Work task >> List everything the text on eye floaters says floaters often resemble.

Eye floaters, spots occurring in your visual field, can affect us all as we age, including those of us with otherwise perfect eye health. They are usually nothing more than an annoyance, but can become more serious if not brought to the attention of an eye care professional and treated effectively. Today, we’re going to discuss eye floaters and educate you on their symptoms and treatment. Floaters may never go away completely, but this knowledge will better equip you to handle them.
What is a Floater?
Simply defined, a floater is a spot that occurs in your visual field. A floater may be a single spot or you might have a few at once. They often resemble dots of black pepper, spots of eye grit, or small white or bright spots. Some people report increased floaters on bright summer days or after sustained exposure to bright white things, such as paper or computer screens. Floaters are normally benign, but you should speak to an eye care professional if their numbers suddenly increase or if you lose side vision.
What Causes Them?
To understand floaters, you need a basic knowledge of what makes up your eye. The back of your eye is filled with vitreous humor, a gel-like substance that stores your eye’s collagen and the collagen’s fibers. As you age, the collagen shrinks and shreds, sometimes causing floaters. Broken collagen interferes with the light that passes through the retina, causing spots, flashes, and other disruptions. Floaters often occur between the ages of 50 and 75, but younger people are not exempt.

Data for analysis >>
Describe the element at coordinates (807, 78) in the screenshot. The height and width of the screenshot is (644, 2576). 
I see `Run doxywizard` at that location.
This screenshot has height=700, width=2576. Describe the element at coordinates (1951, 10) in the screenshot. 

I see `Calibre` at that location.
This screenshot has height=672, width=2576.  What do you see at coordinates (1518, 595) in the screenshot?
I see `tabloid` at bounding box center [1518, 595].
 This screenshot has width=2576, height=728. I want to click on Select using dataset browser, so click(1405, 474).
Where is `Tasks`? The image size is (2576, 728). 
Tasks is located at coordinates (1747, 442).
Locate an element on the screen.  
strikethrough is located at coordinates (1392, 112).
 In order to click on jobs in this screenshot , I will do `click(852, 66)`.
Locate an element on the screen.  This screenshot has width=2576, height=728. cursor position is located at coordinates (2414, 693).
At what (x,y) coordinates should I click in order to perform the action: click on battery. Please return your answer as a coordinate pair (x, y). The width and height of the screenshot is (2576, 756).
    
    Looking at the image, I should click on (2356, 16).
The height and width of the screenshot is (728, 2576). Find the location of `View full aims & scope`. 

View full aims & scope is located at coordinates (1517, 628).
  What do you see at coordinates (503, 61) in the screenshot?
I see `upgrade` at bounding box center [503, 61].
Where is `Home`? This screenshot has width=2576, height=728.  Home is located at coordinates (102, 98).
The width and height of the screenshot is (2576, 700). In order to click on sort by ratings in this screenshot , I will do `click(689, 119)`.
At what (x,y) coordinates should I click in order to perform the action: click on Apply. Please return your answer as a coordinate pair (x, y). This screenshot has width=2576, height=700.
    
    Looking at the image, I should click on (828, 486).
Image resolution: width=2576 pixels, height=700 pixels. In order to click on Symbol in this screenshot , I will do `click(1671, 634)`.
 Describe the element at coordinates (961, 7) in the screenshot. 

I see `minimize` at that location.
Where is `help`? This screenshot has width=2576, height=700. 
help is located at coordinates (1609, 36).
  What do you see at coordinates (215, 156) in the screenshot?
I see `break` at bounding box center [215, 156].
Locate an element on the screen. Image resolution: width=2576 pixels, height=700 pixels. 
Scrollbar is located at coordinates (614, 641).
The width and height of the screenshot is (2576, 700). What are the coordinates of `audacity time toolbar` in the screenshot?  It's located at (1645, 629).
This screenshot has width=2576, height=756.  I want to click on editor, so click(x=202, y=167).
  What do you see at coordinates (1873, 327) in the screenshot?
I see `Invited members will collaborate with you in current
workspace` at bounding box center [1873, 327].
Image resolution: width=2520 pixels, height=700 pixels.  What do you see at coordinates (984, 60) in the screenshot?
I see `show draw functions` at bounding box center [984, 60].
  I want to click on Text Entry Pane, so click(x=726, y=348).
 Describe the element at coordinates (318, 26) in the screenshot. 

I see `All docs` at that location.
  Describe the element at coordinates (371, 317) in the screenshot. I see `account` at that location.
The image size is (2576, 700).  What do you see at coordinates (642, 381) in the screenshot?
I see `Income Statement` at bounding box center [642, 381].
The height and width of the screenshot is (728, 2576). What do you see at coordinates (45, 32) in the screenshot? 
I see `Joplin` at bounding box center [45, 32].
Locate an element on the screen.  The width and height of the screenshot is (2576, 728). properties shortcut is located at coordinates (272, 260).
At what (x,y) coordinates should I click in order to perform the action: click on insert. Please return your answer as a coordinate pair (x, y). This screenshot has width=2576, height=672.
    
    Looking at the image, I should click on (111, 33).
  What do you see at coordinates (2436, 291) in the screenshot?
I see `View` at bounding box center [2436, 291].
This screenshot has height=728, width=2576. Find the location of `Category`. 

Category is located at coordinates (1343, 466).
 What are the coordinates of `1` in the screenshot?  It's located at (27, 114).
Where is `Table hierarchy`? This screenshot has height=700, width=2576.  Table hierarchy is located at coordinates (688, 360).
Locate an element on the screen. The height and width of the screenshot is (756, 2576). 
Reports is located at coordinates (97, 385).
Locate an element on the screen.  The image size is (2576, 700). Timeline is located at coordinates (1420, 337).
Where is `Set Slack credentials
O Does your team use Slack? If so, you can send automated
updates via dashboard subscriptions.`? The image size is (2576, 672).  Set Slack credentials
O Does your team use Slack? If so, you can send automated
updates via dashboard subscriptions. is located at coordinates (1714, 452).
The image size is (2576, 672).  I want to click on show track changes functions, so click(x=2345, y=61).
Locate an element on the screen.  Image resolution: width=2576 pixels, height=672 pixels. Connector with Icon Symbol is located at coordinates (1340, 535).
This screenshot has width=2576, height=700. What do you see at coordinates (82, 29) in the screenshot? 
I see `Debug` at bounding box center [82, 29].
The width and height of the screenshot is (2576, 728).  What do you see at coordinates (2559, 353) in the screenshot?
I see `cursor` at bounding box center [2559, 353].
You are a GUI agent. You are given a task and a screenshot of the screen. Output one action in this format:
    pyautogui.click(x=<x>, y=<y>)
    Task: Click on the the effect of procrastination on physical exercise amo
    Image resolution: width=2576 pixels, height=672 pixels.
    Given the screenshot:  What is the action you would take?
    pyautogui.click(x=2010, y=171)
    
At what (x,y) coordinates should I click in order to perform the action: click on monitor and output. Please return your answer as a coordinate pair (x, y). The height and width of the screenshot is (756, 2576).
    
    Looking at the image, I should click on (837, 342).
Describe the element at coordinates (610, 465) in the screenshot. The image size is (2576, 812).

Final answer >>
- Dots of black pepper
- Spots of eye grit
- Small white or bright spots